Understanding the Molecular Basis of MIC‐CAP Syndrome through Structural and Functional Studies of the Deubiquitinase AMSH

AMSH, associated molecule with SH3 domain of signal transducing adaptor molecule, is a deubiquitinase recruited by the endosomal sorting complex required for transport (ESCRT) machinery. This machinery executes the endocytic sorting of cell‐surface receptors tagged with Lys63‐linked polyubiquitin chains and delivers them to lysosomes for degradation. Recently, it was found that mutations in AMSH lead to microcephaly‐capillary malformation (MIC‐CAP) syndrome. Since the molecular basis of the MIC‐CAP syndrome is not known, we would like to use fission yeast as a model system, which has an AMSH orthologue, Sst2 to gain insight into the disease. I cloned, purified and solved the crystal structure of Sst2 in free and ubiquitin bound forms. Along with kinetic analysis, these studies led to the conclusion that Sst2 is indeed the AMSH orthologue in fission yeast. I then generated and characterized Sst2 mutants carrying the same mutations found in MIC‐CAP syndrome in AMSH. The disease mutant Thr319Ile showed a defect in its k cat in diubiquitin cleavage assays indicating a loss of interactions during the catalytic transition state.
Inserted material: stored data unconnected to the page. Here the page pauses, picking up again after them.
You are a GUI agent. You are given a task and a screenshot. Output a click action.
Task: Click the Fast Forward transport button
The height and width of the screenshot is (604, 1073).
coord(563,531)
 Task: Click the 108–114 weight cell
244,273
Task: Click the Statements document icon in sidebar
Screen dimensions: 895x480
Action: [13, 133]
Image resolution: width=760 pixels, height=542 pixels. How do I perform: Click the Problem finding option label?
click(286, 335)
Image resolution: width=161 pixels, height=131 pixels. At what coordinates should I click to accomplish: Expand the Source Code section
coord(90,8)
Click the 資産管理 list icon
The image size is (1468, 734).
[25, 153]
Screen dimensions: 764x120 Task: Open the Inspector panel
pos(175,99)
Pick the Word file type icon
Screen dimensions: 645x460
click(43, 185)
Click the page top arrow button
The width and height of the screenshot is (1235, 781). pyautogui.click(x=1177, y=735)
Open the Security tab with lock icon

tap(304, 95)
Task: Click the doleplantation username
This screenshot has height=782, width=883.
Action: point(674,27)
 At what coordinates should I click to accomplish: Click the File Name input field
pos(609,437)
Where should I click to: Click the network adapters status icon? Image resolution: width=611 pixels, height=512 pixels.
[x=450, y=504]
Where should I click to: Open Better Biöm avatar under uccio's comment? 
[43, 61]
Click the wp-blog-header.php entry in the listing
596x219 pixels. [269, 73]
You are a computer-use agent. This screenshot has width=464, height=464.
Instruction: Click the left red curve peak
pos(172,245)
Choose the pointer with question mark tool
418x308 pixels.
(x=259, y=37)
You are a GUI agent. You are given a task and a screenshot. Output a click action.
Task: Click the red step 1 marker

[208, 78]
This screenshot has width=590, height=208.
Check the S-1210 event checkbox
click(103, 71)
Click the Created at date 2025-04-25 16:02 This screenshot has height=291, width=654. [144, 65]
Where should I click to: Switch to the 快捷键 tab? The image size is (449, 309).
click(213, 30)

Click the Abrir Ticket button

Interestingly, another disease mutation, R433X, far from both the ubiquitin binding site and the active site, showed a severe defect in k cat , the basis of which is being further investigated. In order to functionally characterize these mutants, I am using a deletion S. pombe strain (ubp4Δ1 ubp5Δ ubp9Δ ubp15Δ sst2Δ) lacking endogenous Sst2, which shows a defect in endocytosis. Complementation assay using plasmids carrying Sst2 and its mutants will be used to study their effects on endocytosis .These studies will provide insights into how mutations in the AMSH gene can cause MIC‐CAP Syndrome.